Goal of the exercise » Render the part of the records that opens with the line containing "Screen dimensions: 981x453" and closes with the line containing "Looking at the screenshot, I should coord(244,93)." as a numbered list, with blank lines left out.
[start Data provided]
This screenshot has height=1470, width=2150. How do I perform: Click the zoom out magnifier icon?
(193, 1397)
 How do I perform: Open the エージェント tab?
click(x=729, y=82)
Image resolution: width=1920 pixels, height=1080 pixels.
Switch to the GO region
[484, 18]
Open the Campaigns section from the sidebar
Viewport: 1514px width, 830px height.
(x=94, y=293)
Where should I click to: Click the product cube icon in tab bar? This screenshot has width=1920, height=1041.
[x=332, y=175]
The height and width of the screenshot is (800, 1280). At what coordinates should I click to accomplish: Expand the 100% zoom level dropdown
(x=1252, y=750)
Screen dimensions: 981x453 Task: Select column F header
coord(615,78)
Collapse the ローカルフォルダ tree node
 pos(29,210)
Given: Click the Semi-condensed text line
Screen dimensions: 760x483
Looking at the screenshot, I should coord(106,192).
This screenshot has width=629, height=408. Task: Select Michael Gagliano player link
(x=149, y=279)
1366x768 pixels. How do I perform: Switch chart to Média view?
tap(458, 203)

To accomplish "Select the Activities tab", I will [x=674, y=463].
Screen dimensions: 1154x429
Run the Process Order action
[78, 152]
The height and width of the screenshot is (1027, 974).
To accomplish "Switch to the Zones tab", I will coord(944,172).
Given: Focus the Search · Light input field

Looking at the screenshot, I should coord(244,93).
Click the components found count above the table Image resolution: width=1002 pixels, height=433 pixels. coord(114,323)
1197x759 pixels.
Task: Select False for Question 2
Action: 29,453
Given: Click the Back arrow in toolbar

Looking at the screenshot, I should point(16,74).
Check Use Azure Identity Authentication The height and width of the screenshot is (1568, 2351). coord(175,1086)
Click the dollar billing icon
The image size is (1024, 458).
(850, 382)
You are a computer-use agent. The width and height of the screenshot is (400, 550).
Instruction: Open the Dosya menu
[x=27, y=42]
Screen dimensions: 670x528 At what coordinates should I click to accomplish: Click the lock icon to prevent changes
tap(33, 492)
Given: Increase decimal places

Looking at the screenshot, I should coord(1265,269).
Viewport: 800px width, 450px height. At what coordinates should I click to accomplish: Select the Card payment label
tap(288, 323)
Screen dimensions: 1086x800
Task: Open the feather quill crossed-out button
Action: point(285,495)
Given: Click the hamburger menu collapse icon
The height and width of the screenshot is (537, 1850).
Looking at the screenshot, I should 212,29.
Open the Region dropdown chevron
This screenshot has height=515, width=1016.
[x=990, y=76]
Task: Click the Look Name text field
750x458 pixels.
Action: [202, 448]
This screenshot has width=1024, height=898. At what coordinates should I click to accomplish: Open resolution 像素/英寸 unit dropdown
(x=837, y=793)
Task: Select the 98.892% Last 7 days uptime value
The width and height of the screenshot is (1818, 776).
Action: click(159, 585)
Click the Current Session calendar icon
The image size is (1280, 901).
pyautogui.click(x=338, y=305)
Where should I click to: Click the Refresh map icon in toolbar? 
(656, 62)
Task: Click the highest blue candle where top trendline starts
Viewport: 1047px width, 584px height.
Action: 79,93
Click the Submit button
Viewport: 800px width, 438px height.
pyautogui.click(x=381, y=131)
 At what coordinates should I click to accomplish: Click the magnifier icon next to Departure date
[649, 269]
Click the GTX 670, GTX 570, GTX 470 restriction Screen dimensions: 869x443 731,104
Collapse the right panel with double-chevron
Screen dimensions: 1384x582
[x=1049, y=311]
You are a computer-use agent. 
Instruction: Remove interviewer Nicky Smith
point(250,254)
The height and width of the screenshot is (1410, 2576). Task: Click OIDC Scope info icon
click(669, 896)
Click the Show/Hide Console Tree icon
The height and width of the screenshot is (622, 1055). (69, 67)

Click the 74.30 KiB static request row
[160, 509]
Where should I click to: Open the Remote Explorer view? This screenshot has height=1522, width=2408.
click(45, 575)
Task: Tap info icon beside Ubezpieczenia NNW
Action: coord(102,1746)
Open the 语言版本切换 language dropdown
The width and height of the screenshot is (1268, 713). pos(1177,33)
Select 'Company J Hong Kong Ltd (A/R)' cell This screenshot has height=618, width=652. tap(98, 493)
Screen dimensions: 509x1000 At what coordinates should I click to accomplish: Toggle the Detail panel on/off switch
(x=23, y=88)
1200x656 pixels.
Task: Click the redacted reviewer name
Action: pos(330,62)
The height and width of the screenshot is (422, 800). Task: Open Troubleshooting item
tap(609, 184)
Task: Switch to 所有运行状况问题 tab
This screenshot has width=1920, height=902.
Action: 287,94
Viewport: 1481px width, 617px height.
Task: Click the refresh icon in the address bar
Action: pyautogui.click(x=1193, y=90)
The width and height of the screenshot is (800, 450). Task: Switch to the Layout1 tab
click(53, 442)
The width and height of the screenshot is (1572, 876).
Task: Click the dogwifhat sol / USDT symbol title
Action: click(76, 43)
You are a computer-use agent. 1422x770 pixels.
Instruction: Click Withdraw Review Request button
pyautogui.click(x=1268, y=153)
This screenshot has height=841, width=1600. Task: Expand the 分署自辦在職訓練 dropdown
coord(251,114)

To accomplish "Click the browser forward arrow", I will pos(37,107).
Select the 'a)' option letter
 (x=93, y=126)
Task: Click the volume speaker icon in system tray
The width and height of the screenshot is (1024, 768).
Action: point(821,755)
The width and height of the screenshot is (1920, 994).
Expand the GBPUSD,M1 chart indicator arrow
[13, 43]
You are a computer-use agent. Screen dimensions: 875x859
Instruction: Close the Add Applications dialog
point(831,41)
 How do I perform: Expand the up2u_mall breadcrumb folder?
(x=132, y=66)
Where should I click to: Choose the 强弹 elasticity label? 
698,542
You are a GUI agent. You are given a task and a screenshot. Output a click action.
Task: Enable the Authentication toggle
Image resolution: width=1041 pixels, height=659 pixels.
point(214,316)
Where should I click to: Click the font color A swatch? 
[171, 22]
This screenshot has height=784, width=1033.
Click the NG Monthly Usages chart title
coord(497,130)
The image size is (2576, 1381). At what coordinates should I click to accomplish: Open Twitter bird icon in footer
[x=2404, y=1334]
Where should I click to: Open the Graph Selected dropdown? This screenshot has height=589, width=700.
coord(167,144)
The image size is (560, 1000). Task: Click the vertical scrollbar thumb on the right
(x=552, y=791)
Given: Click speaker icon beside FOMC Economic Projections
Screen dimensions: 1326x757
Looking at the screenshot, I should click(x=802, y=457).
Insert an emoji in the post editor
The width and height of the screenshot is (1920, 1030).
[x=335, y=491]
[end Data provided]
Result of this exercise »
1. Screen dimensions: 981x453 Task: Select column F header
2. coord(615,78)
3. Collapse the ローカルフォルダ tree node
4.  pos(29,210)
5. Given: Click the Semi-condensed text line
6. Screen dimensions: 760x483
7. Looking at the screenshot, I should coord(106,192).
8. This screenshot has width=629, height=408. Task: Select Michael Gagliano player link
9. (x=149, y=279)
10. 1366x768 pixels. How do I perform: Switch chart to Média view?
11. tap(458, 203)
12. To accomplish "Select the Activities tab", I will [x=674, y=463].
13. Screen dimensions: 1154x429
14. Run the Process Order action
15. [78, 152]
16. The height and width of the screenshot is (1027, 974).
17. To accomplish "Switch to the Zones tab", I will coord(944,172).
18. Given: Focus the Search · Light input field
19. Looking at the screenshot, I should coord(244,93).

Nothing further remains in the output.